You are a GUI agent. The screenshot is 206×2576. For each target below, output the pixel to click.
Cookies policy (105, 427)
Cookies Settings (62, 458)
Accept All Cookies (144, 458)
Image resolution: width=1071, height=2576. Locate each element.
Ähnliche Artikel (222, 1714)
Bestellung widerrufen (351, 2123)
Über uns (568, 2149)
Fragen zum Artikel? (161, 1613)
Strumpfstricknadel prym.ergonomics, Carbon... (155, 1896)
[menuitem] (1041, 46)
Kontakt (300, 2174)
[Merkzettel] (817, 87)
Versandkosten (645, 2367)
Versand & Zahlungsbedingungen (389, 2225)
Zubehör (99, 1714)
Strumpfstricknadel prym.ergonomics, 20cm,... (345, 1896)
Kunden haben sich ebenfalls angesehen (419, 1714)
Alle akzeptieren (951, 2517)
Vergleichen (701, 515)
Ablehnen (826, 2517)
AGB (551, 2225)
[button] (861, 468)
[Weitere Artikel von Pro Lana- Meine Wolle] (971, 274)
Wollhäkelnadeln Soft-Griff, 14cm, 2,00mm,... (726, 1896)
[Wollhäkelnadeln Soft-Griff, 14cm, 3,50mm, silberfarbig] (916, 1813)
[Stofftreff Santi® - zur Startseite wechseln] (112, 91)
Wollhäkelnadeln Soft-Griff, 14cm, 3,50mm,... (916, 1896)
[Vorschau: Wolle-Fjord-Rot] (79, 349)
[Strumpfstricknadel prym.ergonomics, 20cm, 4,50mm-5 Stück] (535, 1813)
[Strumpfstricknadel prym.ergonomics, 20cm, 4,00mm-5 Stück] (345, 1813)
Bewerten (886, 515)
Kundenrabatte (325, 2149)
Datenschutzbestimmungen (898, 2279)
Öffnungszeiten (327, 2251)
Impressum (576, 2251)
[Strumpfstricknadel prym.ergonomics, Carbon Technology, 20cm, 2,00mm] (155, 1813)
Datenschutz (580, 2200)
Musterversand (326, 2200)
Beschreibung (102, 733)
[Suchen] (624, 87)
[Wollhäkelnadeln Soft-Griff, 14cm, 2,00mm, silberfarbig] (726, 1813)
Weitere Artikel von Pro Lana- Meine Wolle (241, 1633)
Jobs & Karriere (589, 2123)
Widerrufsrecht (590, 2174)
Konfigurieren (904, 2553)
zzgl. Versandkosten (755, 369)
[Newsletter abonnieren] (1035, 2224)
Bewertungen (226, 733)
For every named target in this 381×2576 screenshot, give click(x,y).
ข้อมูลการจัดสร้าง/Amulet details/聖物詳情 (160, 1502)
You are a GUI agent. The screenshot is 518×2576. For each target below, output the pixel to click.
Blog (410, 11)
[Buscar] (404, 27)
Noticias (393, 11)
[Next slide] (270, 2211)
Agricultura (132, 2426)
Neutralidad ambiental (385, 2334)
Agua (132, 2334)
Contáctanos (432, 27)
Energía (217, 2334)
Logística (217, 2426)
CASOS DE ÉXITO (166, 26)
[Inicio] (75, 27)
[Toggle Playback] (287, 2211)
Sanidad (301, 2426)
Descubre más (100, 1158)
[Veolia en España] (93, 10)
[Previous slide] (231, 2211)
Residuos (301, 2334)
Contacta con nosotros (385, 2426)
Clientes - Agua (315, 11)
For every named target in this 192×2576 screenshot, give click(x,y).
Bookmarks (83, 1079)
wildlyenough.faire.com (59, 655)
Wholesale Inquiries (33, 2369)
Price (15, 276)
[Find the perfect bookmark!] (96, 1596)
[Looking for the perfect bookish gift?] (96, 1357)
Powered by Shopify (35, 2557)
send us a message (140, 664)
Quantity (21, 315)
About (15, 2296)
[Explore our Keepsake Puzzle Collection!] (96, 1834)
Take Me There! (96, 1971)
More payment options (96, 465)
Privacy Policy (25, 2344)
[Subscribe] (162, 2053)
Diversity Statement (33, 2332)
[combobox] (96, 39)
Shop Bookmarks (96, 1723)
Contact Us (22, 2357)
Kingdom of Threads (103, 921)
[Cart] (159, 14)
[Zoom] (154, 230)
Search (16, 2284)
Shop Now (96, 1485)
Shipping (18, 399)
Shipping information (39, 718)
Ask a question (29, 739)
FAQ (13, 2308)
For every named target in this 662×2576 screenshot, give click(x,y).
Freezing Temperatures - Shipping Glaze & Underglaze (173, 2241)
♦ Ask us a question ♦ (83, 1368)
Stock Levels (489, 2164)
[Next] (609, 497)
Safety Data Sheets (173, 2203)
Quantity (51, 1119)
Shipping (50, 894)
- - - -
Here the job is to set down exactly the lines of the material above that fall between the one with "Agricultura (132, 2426)" and the one with "Clientes - Agua (315, 11)", inclusive, and nothing beyond them.

_Written solution:_
Agricultura (132, 2426)
Neutralidad ambiental (385, 2334)
Agua (132, 2334)
Contáctanos (432, 27)
Energía (217, 2334)
Logística (217, 2426)
CASOS DE ÉXITO (166, 26)
[Inicio] (75, 27)
[Toggle Playback] (287, 2211)
Sanidad (301, 2426)
Descubre más (100, 1158)
[Veolia en España] (93, 10)
[Previous slide] (231, 2211)
Residuos (301, 2334)
Contacta con nosotros (385, 2426)
Clientes - Agua (315, 11)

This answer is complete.